Task instructions
Would you please output, word for word, the span of the listing below that opens on the line containing "Task: Click the Windows" and closes on the line containing "Task: Click the institute logo emblem"? Include both ends and nothing more.

Excerpted records
■ ■ ■ ■ ■ ■ ■
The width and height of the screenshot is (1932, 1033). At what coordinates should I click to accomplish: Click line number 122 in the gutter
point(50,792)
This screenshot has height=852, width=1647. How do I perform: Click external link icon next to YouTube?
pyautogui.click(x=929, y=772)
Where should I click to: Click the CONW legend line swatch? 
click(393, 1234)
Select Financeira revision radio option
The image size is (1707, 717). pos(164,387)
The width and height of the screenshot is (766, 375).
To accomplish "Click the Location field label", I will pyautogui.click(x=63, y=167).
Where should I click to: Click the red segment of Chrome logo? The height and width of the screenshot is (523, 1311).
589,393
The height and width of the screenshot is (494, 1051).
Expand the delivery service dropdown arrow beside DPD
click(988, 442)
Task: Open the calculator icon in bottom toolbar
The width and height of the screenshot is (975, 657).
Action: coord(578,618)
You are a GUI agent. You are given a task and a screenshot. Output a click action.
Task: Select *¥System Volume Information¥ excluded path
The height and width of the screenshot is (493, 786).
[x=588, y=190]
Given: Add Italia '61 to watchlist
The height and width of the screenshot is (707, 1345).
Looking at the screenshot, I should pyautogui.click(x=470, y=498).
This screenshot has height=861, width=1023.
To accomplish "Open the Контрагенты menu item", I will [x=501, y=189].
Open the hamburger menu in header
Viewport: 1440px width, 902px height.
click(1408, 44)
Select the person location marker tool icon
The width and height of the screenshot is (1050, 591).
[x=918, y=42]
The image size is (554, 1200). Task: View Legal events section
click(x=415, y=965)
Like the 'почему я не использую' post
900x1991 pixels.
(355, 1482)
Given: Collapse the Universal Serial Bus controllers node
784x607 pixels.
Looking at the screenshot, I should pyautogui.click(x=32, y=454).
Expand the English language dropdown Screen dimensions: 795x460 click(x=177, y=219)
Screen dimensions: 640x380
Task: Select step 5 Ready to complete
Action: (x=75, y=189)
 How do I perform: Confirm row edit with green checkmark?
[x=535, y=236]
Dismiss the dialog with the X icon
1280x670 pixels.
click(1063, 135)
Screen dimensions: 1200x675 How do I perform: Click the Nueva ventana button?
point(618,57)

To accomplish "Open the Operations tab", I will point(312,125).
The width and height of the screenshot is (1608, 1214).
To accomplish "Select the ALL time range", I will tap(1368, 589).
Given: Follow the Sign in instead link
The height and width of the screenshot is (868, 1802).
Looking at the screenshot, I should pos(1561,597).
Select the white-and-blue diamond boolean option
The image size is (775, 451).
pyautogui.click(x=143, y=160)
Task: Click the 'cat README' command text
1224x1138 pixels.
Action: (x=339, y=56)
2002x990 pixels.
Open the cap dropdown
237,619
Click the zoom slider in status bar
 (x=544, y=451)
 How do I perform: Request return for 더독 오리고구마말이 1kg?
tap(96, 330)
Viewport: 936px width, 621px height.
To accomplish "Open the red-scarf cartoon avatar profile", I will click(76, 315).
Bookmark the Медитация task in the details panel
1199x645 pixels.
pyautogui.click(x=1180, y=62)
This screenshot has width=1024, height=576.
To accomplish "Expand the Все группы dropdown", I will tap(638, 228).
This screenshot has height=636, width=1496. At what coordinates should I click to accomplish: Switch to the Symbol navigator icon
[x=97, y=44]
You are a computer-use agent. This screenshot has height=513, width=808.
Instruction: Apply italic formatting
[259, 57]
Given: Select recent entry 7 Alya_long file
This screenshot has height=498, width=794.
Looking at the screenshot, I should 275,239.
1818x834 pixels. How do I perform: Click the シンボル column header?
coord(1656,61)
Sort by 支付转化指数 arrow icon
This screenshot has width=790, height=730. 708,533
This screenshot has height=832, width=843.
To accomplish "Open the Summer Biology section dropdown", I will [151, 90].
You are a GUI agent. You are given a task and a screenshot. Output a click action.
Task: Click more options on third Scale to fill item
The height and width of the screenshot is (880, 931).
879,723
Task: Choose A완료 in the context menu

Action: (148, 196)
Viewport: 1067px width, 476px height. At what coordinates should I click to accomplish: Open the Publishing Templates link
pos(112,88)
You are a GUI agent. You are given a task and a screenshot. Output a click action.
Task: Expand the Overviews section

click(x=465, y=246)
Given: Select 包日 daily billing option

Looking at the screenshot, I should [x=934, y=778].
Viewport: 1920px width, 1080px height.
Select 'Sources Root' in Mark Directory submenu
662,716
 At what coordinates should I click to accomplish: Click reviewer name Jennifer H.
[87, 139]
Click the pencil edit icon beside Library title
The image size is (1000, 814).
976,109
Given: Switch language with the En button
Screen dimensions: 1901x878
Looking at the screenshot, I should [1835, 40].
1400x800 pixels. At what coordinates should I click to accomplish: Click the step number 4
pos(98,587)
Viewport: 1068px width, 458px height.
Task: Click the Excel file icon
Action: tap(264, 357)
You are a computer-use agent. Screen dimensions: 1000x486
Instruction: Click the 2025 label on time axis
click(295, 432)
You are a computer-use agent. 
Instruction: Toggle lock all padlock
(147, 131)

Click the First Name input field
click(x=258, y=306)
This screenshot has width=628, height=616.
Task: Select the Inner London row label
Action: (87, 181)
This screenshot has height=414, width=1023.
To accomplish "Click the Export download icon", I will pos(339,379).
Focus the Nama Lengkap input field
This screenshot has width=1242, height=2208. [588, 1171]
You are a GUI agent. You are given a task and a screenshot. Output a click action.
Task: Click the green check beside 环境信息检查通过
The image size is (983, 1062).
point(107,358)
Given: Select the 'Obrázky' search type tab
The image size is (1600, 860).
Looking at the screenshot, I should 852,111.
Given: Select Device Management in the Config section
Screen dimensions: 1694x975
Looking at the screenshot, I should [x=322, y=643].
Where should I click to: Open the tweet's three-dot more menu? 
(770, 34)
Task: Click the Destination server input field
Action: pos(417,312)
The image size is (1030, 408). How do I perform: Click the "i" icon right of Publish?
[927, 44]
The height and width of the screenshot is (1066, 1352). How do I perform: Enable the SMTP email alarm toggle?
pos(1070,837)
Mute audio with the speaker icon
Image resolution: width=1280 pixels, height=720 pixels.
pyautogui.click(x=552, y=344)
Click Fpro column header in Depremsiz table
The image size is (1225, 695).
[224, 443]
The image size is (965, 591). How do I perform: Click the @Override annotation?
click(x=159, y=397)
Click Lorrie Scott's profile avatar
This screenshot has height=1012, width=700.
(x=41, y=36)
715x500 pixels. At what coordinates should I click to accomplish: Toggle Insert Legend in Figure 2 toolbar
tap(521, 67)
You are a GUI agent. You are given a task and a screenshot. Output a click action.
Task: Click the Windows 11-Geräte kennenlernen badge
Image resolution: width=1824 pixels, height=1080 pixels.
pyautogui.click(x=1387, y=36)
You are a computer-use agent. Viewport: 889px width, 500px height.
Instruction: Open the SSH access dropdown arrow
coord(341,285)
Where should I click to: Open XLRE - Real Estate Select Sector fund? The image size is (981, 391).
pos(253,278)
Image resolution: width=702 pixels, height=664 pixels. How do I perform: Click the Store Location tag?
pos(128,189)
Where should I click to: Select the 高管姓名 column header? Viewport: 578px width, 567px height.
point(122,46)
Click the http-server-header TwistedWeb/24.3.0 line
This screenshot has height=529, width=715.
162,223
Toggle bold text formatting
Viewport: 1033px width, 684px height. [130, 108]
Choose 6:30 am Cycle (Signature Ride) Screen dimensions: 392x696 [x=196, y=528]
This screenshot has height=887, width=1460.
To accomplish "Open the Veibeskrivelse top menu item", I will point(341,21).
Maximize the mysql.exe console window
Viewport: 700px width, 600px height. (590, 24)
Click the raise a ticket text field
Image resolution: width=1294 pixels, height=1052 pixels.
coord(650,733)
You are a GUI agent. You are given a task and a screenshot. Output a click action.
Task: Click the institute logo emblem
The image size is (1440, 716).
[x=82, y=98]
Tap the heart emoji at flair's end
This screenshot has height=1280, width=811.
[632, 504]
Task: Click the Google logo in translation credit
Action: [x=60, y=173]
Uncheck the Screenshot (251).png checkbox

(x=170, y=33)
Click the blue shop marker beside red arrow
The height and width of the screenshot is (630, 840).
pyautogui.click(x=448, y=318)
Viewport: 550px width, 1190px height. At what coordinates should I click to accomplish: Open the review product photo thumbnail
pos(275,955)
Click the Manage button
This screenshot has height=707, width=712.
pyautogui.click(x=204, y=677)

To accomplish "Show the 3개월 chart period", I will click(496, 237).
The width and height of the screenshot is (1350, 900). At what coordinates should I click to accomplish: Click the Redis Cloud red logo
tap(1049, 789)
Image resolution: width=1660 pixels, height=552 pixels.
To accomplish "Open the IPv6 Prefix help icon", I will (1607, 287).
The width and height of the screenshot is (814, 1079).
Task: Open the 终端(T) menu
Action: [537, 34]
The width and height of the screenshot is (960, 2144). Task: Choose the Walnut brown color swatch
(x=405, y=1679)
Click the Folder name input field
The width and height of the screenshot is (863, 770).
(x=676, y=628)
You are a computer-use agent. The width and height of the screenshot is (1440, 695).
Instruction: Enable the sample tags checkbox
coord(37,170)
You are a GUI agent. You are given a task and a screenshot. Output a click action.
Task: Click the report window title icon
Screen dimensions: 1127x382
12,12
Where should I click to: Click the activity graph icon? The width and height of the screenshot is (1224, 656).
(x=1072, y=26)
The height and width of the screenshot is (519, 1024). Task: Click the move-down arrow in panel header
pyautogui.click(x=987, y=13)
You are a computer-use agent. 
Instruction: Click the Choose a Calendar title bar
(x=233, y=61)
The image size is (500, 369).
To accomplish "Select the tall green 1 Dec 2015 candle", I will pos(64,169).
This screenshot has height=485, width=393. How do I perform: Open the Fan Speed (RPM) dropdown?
■ ■ ■ ■ ■ ■ ■
Response
Task: Click the Windows 11-Geräte kennenlernen badge
Image resolution: width=1824 pixels, height=1080 pixels.
pyautogui.click(x=1387, y=36)
You are a computer-use agent. Viewport: 889px width, 500px height.
Instruction: Open the SSH access dropdown arrow
coord(341,285)
Where should I click to: Open XLRE - Real Estate Select Sector fund? The image size is (981, 391).
pos(253,278)
Image resolution: width=702 pixels, height=664 pixels. How do I perform: Click the Store Location tag?
pos(128,189)
Where should I click to: Select the 高管姓名 column header? Viewport: 578px width, 567px height.
point(122,46)
Click the http-server-header TwistedWeb/24.3.0 line
This screenshot has height=529, width=715.
162,223
Toggle bold text formatting
Viewport: 1033px width, 684px height. [130, 108]
Choose 6:30 am Cycle (Signature Ride) Screen dimensions: 392x696 [x=196, y=528]
This screenshot has height=887, width=1460.
To accomplish "Open the Veibeskrivelse top menu item", I will point(341,21).
Maximize the mysql.exe console window
Viewport: 700px width, 600px height. (590, 24)
Click the raise a ticket text field
Image resolution: width=1294 pixels, height=1052 pixels.
coord(650,733)
You are a GUI agent. You are given a task and a screenshot. Output a click action.
Task: Click the institute logo emblem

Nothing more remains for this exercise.